Al convegno hanno portato la loro testimonianza anche Francesca Valenzi, Dirigente Ufficio Detenuti e Trattamento, e Maria Pitaniello, direttrice della casa circondariale monzese. Sono stati sottolineati la fatica, il disorientamento di fronte a un’emergenza già dichiarata nella Gazzetta Ufficiale il 31 gennaio 2020 ma che nessuno aveva preso in considerazione. E ancora la fondamentale importanza di lavorare insieme per avviare provvedimenti nuovi e di comprendere lo scetticismo, la diffidenza e la rabbia dei detenuti nei confronti dell’istituzione.
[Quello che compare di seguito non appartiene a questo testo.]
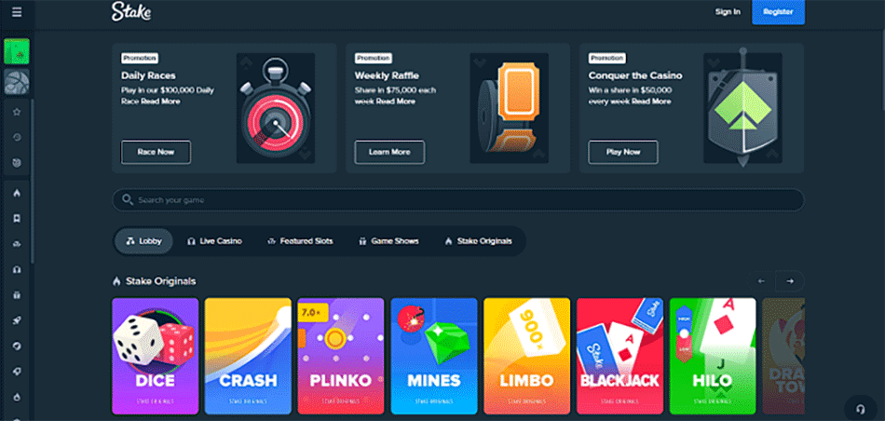Click the Sign In link
The height and width of the screenshot is (421, 885).
(x=728, y=12)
Giovanna Di Rosa, presidente dell’Ufficio di sorveglianza di Milano, è intervenuta sulle problematiche relative ai provvedimenti da adottare di fronte all’emergenza come la scelta della scarcerazione in caso di pene molto brevi per far fronte al problema del sovraffollamento nelle carceri, che in emergenza rappresentava un’aggravante. Per garantire il diritto alla salute è stato fondamentale sovvertire alcune regole ordinarie nel sistema penitenziario, come ha precisato Francesco Maisto, Garante dei diritti delle persone private della libertà del Comune di Milano.
Infine, del tema delle rivolte all’inizio della pandemia ha parlato il provveditore di Milano Pietro Buffa che ha attribuito una valenza politica alle rivendicazioni della libertà da parte dei detenuti. «Il virus è stato usato come clava, uno strumento primitivo per far valere un proprio pensiero, non chiedendo un reale confronto ma esprimendo una pretesa». La protesta vista dunque come l’espressione di un mal contento già in essere in carcere e di ideologie pregresse che hanno trovato nel virus l’occasione per emergere.
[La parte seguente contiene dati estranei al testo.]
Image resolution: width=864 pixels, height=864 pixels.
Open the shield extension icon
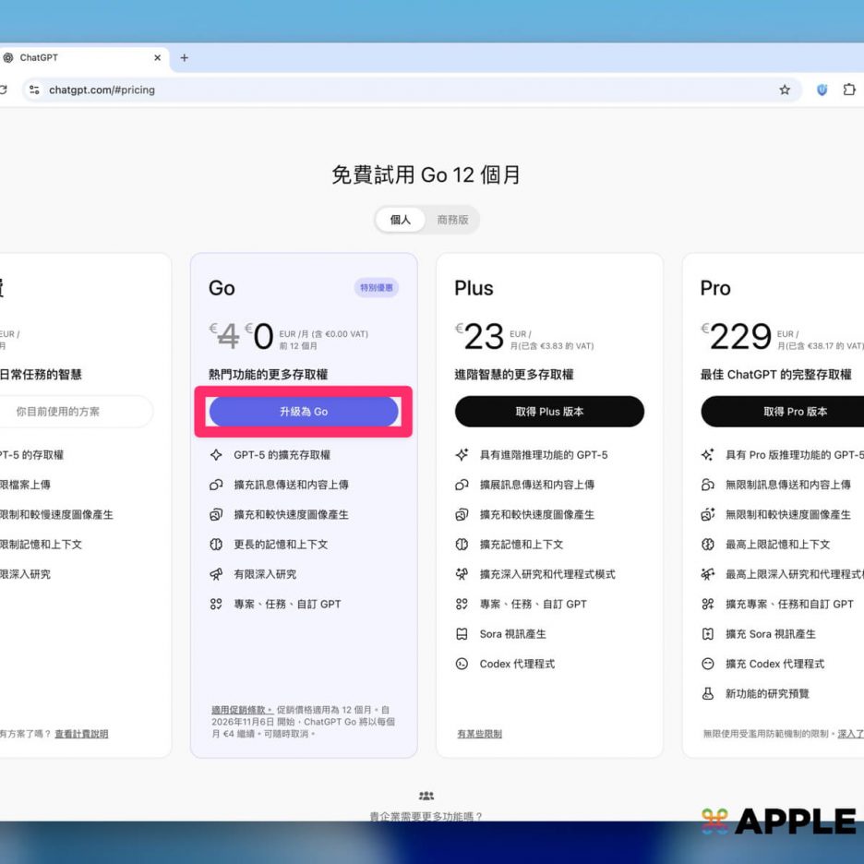(822, 90)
«Il virus è sbocciato come un germoglio del male, quasi alla fine dell’inverno, a cavallo con quella che dovrebbe essere una delle più belle stagioni in assoluto: la primavera. Ma dare spazio all’espressione personale relativa ad eventi così come soggettivamente esperiti consente di comprendere che quel germoglio, apparentemente nocivo, ci dimostra che vi è sempre vita». Le parole conclusive della professoressa Saita hanno riportato la speranza e un pensiero costruttivo nella consapevolezza che dal male può nascere sempre il bene.